▼▼▼

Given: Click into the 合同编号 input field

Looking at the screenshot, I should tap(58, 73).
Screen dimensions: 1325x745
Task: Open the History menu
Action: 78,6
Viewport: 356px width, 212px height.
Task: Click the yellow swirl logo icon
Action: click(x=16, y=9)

▲▲▲
▼▼▼

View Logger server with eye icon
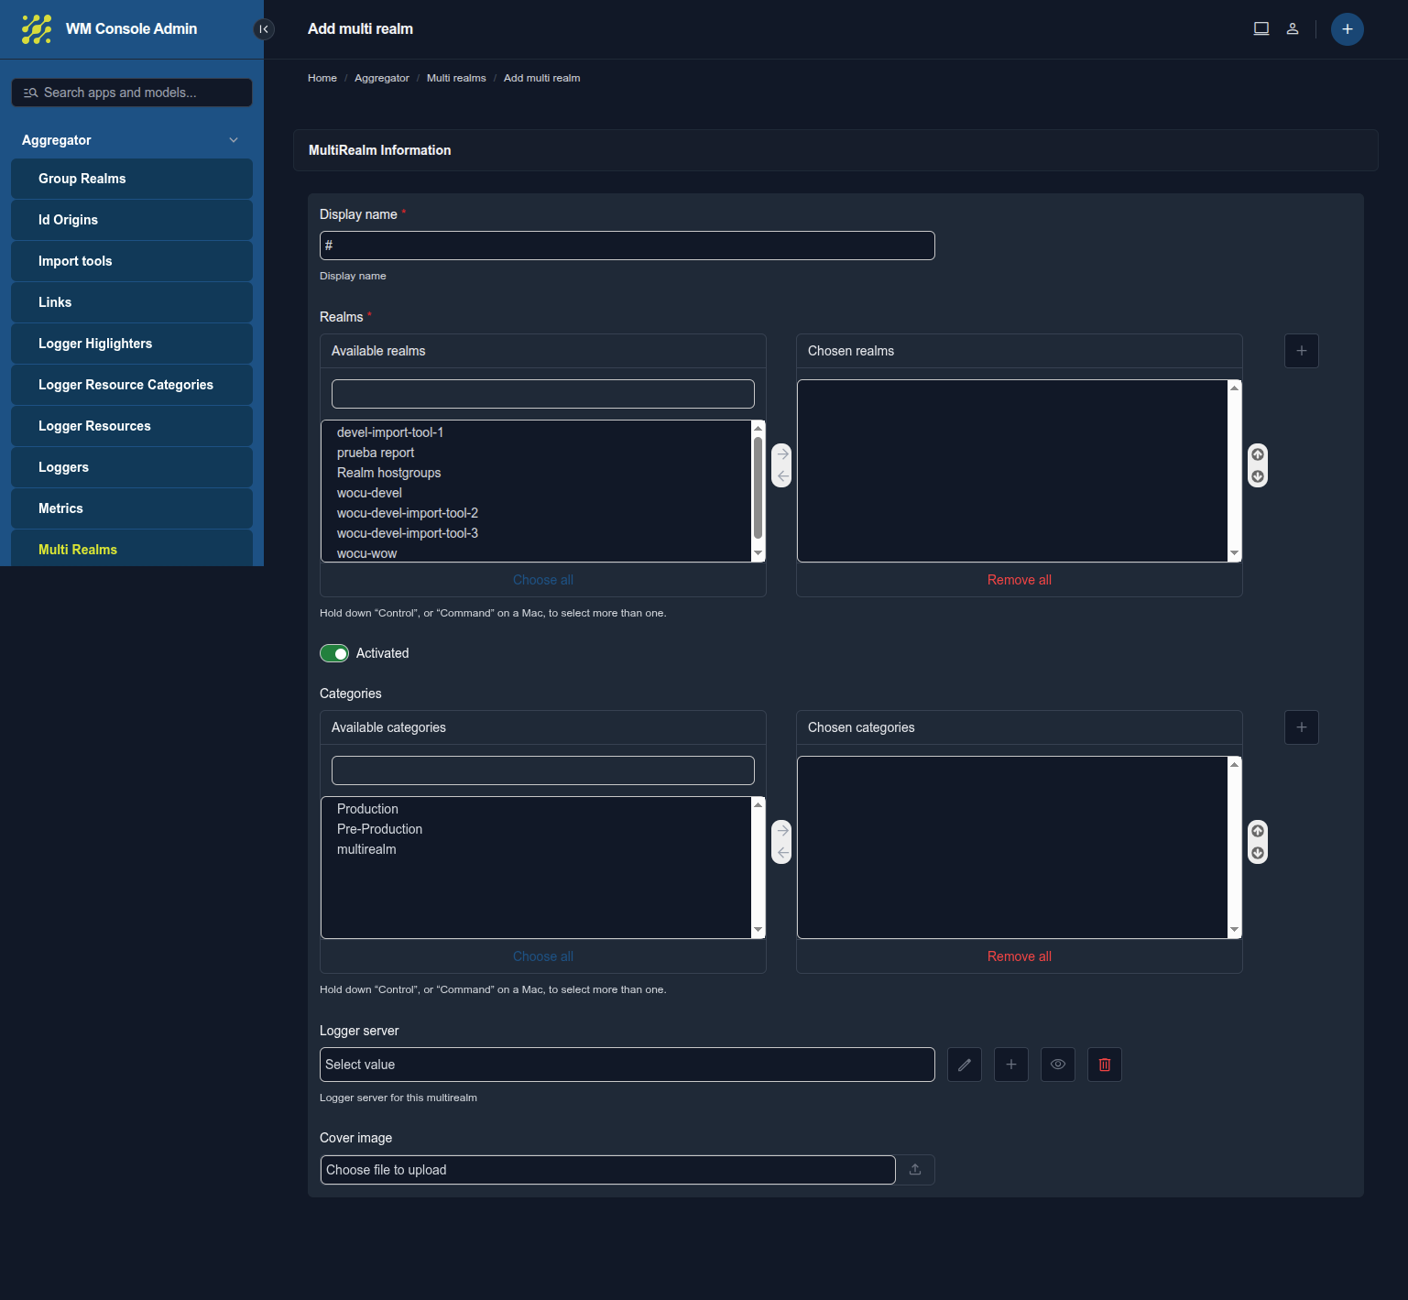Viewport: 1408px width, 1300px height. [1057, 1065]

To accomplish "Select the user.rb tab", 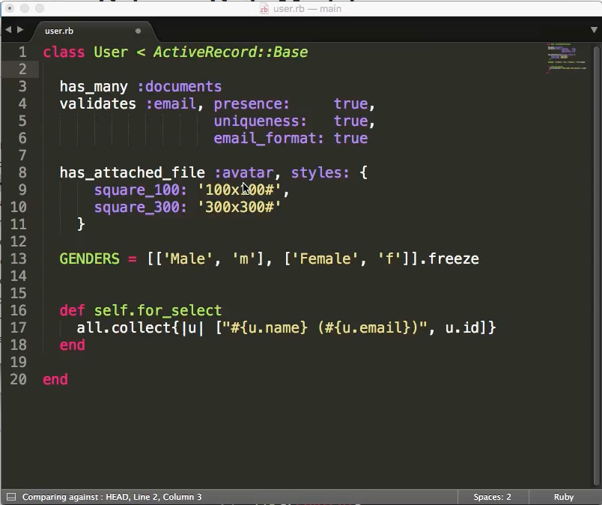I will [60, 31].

▲▲▲
▼▼▼

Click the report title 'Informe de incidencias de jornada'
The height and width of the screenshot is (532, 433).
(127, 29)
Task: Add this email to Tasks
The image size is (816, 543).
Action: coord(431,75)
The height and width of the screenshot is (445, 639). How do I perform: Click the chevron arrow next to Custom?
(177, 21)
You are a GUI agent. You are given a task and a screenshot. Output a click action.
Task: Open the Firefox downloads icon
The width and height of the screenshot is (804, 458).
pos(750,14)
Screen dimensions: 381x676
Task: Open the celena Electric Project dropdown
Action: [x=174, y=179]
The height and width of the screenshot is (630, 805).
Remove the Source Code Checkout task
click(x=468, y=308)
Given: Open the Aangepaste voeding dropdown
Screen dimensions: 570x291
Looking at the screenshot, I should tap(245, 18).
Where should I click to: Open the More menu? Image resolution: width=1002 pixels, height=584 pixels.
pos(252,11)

▲▲▲

**DO THIS**
Could you output the lines above, starting at the one that contains "Task: Add this email to Tasks" and ending at the one that contains "pos(252,11)", both included, as a JSON list of strings with one string per line and no blank lines?

**EXERCISE SOLUTION**
[
  "Task: Add this email to Tasks",
  "The image size is (816, 543).",
  "Action: coord(431,75)",
  "The height and width of the screenshot is (445, 639). How do I perform: Click the chevron arrow next to Custom?",
  "(177, 21)",
  "You are a GUI agent. You are given a task and a screenshot. Output a click action.",
  "Task: Open the Firefox downloads icon",
  "The width and height of the screenshot is (804, 458).",
  "pos(750,14)",
  "Screen dimensions: 381x676",
  "Task: Open the celena Electric Project dropdown",
  "Action: [x=174, y=179]",
  "The height and width of the screenshot is (630, 805).",
  "Remove the Source Code Checkout task",
  "click(x=468, y=308)",
  "Given: Open the Aangepaste voeding dropdown",
  "Screen dimensions: 570x291",
  "Looking at the screenshot, I should tap(245, 18).",
  "Where should I click to: Open the More menu? Image resolution: width=1002 pixels, height=584 pixels.",
  "pos(252,11)"
]